(And two days 😂🤣 – but I was busy with MLK stuff on Monday!).
I can’t believe we’ve been on this crazy adventure for half a year!!!
Well it’s not quite as crazy anymore – unless you count the weather!
We’re settling down into something like a routine I think. It’s been a blast, but something resembling normalcy cannot be sneezed at.
So, the hus-creature is pretty settled in his job. He actively prefers being in an office, even with a sucky commute (certainly compared to what it was whilst we lived in Cambridge). He’s happy and stuff gets done, and he has a great work-home life balance, which means I don’t have to get the thumbscrews out.
I mean, if he chooses to work on a sudden brainstorm after I’ve gone to bed? No skin off my nose!
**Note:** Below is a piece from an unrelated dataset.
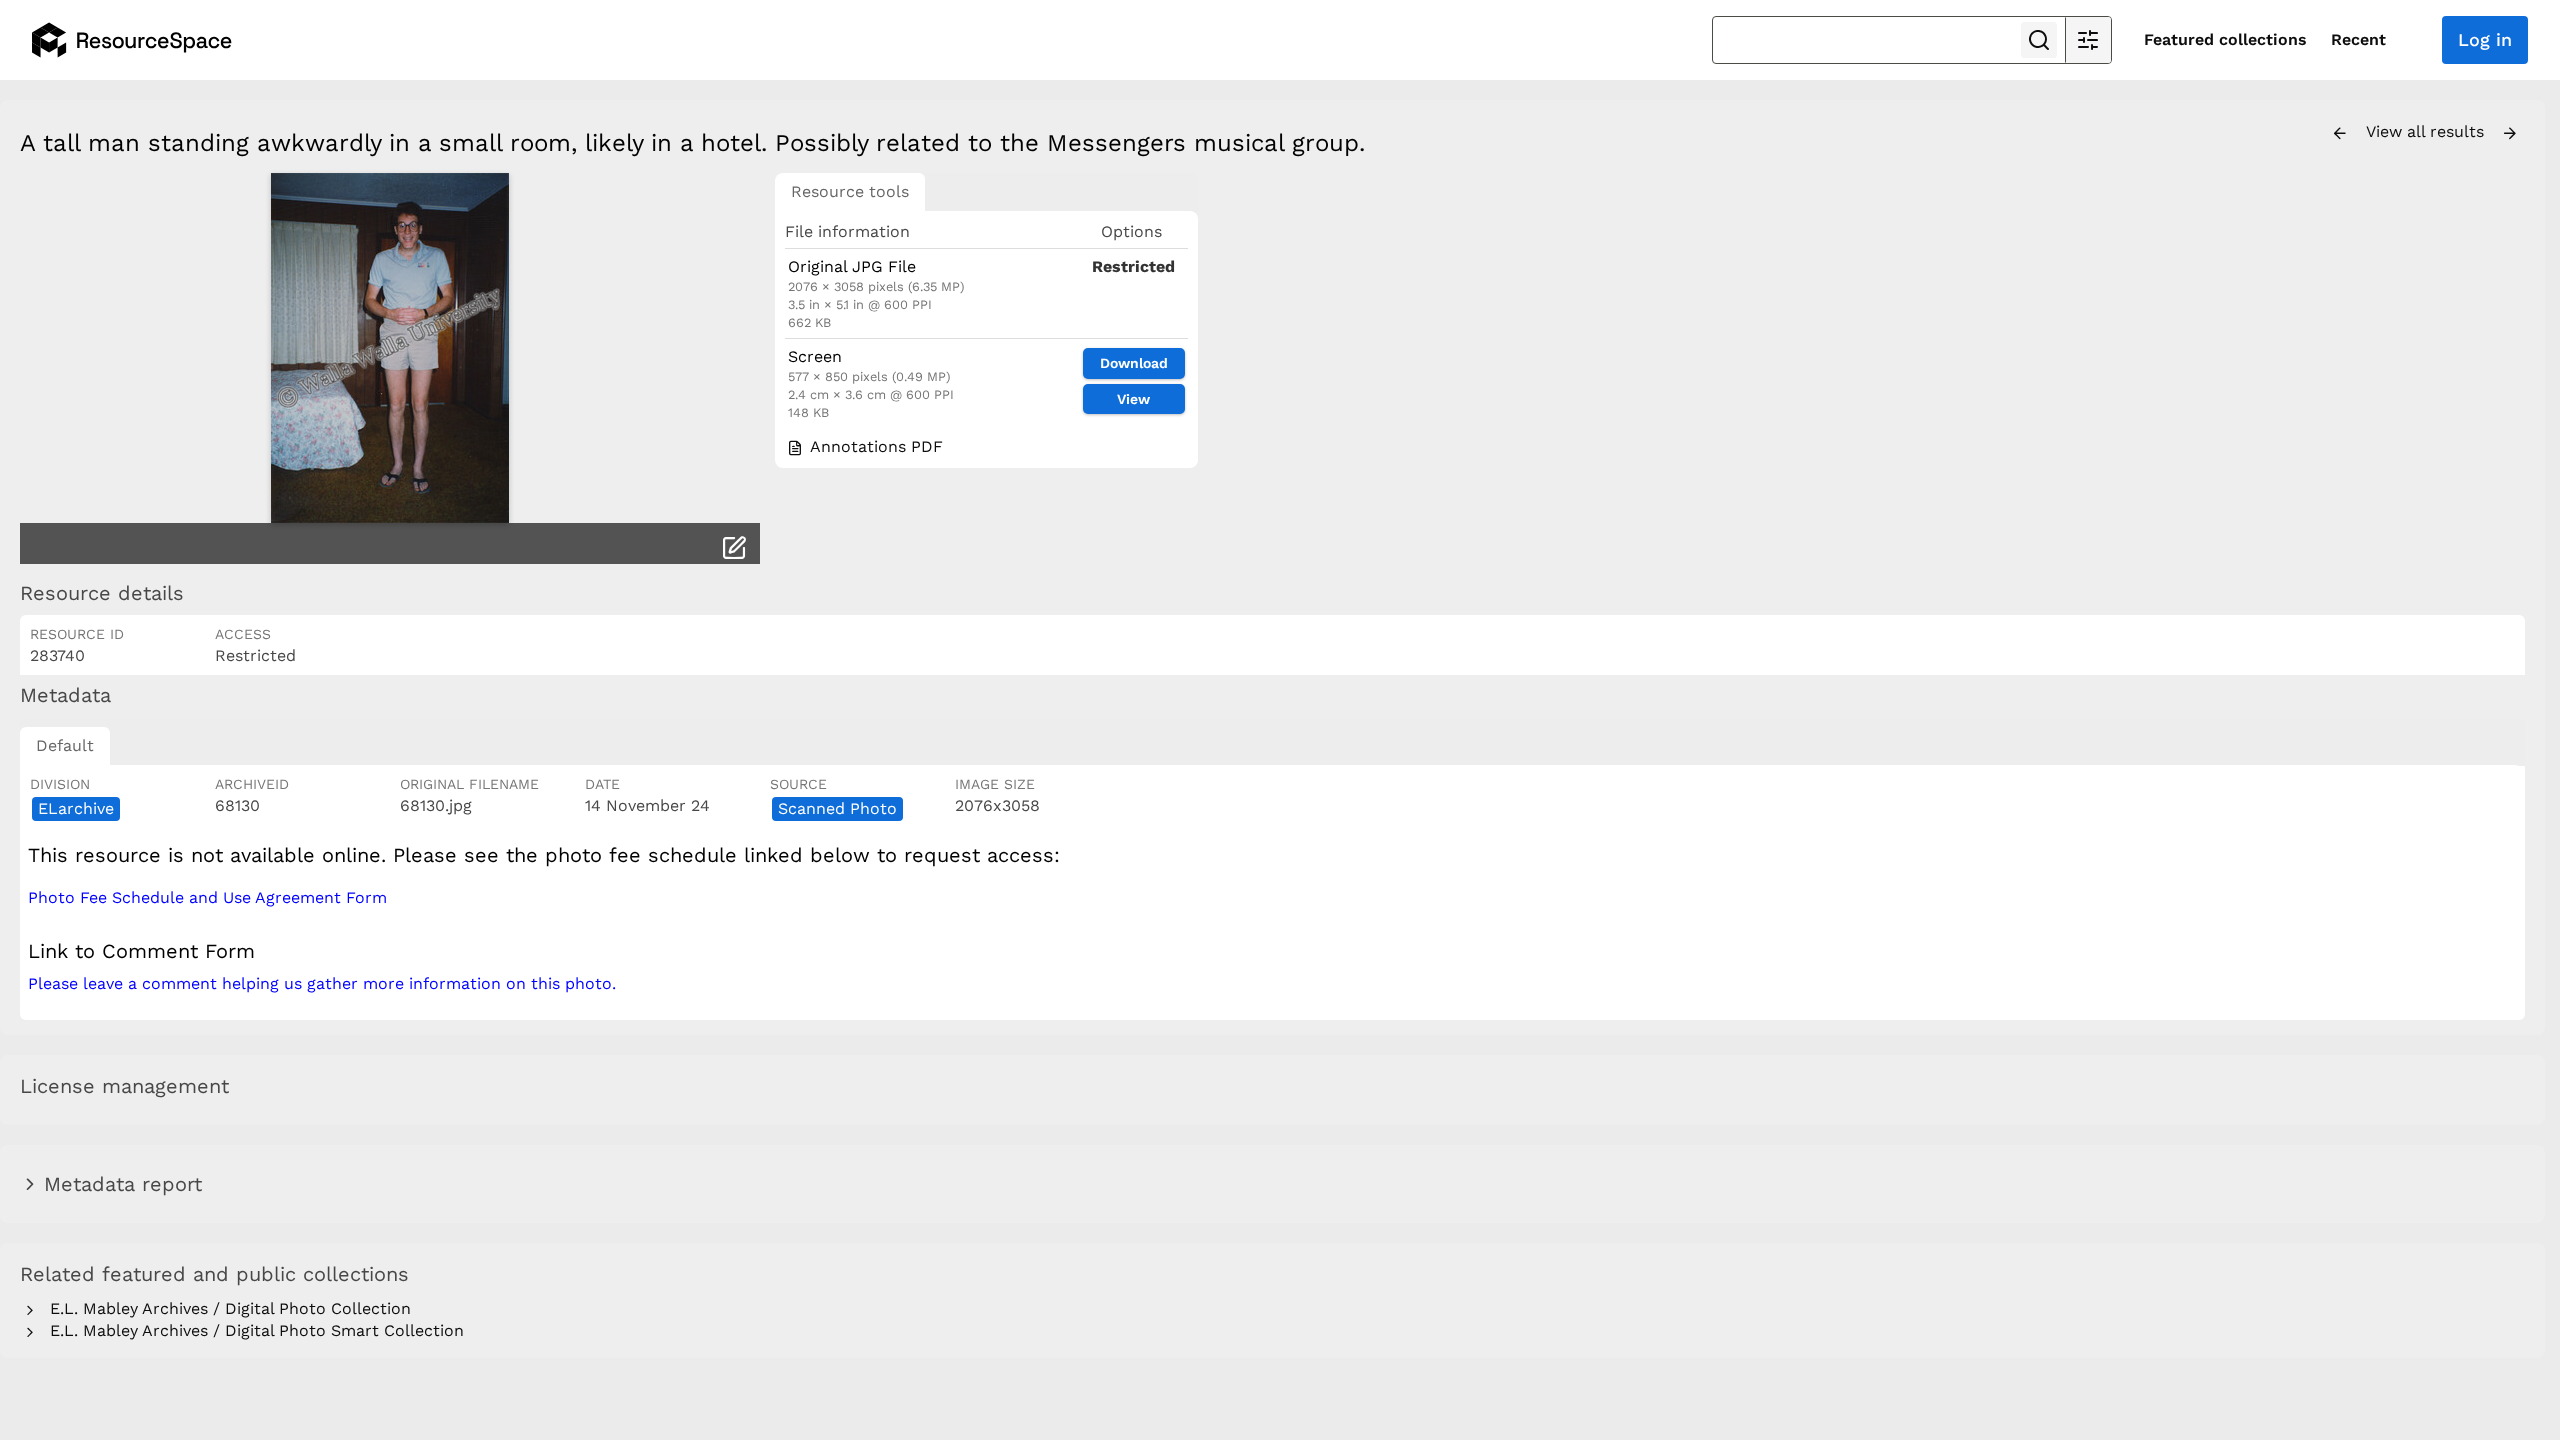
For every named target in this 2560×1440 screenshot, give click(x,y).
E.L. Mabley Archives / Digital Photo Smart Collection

TT is happy. She’s got her toys, access to her favourite films, her brother after 3pm and me. And I come quite high up the list it seems actually – and not just in a “I am bored of this film parental unit, change it”
And it’s been amazing to watch her grow and change.
I do wish she would stop throwing her meal plates and bowls in the kitchen bin though. I know she believes she is helping, but I swear we have lost at least a few that way now!
It’s harder to quantify with #1 Son. He still has moments when he talks about missing England, his old house, his old school, his friends. But he’s getting there. He’s a special boy who needs extra support and he’s getting it. We still have bad school days, but the bad moments at home at least are much less. And the levels of bad at school are overall reduced. We have to remember to adjust our own expectations of him at times, yet the moments when he surpasses or blows right past them make it worthwhile. His therapy will help him, the school are supporting him, and we have documented proof that he’s bright.
I’ll turn cartwheels when he has his first birthday party or play date though.
The cat? She also seems happier overall. She’s eating more, has more places to hide and nest in, and still has human company as and when she desires it. I think this has been as good for her as it has for the children – unexpected bonus.
Me? Again hard to quantify. I’m doing well, I think. I’ve got my operation soon (eeeeep), the Mothership is coming to visit and look after me and the monkeys (love you Momma!). I’ve applied for my SSN, and got my work permit.
My knitting is coming along amazingly, and I have projects planned for recovery and convalescence.
I’m firmly heading down the path to setting up my own dyeing side business. The hus-creature is helping with the practical questions, as I’m still stuck on “what should I call it”. But I can’t put us in the hole to do this!
I’ve got time to sort it. I know I won’t be doing Advent Calendar boxes for 2018 at least.
I’m still going to knitting group – it’s going okay. They are helpful and lovely ladies. One of them bought me a box of Girl Scout Thin Mints cookies as (obviously) I have never had them before! And apparently I should expect casseroles etc to be left on my front porch post-surgery which is amazing.
I do still have bad days. I am still really bad at this domestic goddess malarkey, but I’m getting there. It’s becoming the new normal.